Of course, before starting any migration, even to a local device, one must evaluate all of the physical network links involved end to end. Having the AWS Snowball device connected to a 40 GbE switchport via Quad-Small Form-factor Pluggable (QSFP) won’t do much good if an upstream network link operates at a single gigabit:

Figure 4.3 – A full end-to-end throughput path

Additionally, there can be choke points on backend Storage Area Network (SAN) fabrics, disk arrays, Network-Attached Storage (NAS) devices, or virtualization software somewhere in the middle. In Figure 4.3, for example, the data being copied ultimately resides inside Virtual Machine Disk (VMDK) files on an aging SAN array attached via Fibre Channel (FC) to a server running VMware ESXi.

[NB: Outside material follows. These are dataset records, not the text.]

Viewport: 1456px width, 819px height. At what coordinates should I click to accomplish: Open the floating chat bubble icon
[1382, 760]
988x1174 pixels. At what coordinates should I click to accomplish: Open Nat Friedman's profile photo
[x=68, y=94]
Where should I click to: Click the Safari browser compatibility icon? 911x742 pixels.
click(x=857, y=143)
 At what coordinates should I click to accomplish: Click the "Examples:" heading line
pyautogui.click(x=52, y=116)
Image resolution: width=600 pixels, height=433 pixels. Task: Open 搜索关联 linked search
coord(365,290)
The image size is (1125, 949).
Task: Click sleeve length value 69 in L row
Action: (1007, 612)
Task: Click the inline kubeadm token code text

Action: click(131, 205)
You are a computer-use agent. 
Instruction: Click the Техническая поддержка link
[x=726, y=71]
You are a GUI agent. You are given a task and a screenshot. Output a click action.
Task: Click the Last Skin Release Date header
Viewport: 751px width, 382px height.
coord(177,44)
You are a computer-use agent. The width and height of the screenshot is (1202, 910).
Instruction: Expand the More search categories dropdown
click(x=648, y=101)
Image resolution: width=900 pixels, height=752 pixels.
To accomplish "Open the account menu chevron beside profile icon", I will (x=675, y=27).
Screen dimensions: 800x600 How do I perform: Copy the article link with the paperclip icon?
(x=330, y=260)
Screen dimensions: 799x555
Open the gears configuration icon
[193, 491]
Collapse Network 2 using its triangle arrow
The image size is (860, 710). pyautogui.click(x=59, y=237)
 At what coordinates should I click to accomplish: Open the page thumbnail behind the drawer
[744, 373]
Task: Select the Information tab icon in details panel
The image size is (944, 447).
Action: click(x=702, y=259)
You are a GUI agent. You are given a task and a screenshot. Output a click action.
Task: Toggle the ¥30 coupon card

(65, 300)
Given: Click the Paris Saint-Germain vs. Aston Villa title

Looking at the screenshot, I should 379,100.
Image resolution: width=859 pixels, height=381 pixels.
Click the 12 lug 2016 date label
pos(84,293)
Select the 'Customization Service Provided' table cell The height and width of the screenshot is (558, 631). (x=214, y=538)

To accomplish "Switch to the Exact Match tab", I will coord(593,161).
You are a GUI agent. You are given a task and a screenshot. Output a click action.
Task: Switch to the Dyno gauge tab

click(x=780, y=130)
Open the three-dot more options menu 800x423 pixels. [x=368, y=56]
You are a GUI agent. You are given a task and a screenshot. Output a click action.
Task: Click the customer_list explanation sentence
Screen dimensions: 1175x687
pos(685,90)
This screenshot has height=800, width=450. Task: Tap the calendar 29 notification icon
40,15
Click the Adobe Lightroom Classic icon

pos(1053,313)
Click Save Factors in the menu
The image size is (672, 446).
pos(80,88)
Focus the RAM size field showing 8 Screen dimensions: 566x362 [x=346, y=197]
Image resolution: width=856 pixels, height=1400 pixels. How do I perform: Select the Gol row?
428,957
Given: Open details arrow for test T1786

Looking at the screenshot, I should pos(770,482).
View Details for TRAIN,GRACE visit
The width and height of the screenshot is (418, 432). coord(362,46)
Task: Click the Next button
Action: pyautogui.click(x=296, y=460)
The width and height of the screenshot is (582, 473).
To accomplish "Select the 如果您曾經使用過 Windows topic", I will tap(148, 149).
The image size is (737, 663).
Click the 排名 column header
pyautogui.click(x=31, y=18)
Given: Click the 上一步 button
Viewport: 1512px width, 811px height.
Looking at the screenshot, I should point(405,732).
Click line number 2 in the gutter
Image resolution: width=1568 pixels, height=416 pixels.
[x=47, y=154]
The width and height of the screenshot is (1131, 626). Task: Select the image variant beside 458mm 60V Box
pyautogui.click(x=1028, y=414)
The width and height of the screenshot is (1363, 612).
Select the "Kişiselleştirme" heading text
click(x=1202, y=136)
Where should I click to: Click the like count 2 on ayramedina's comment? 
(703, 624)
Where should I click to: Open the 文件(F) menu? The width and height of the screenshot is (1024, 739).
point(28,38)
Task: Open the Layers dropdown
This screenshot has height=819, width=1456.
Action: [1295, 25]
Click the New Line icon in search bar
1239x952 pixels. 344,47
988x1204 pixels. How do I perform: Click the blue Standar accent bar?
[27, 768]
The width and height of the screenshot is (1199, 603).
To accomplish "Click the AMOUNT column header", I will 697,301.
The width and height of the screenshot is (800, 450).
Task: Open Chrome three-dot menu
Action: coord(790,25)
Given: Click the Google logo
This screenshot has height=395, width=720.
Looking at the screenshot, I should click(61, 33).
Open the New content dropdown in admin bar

From the laptop’s perspective, the data is being copied over Common Internet File System (CIFS) from one of the VMware VMs, but in reality, there is a virtualization layer and yet another layer of networking behind that. If, for whatever reason, that SAN array’s controller or disk group could only push 4 Gbit/s to the VMware host, it simply doesn’t matter that all components of the “normal” network support 10 Gbit/s.

Data loader workstation resources

When transferring data to an AWS Snowball Edge device, it is important to note that the throughput achieved is highly dependent upon the available CPU resources of the machine doing the transfer.

Figure 4.4 – AWS Snowball Edge device loading from a laptop

In Figure 4.4, we can see that a reasonably powerful laptop with 8 CPU cores can transfer around 6 Gbit/s, even though there are effectively 10 Gbit/s available end to end on the network. Using a more powerful machine, particularly one with more CPU cores, we would expect the net throughput to rise.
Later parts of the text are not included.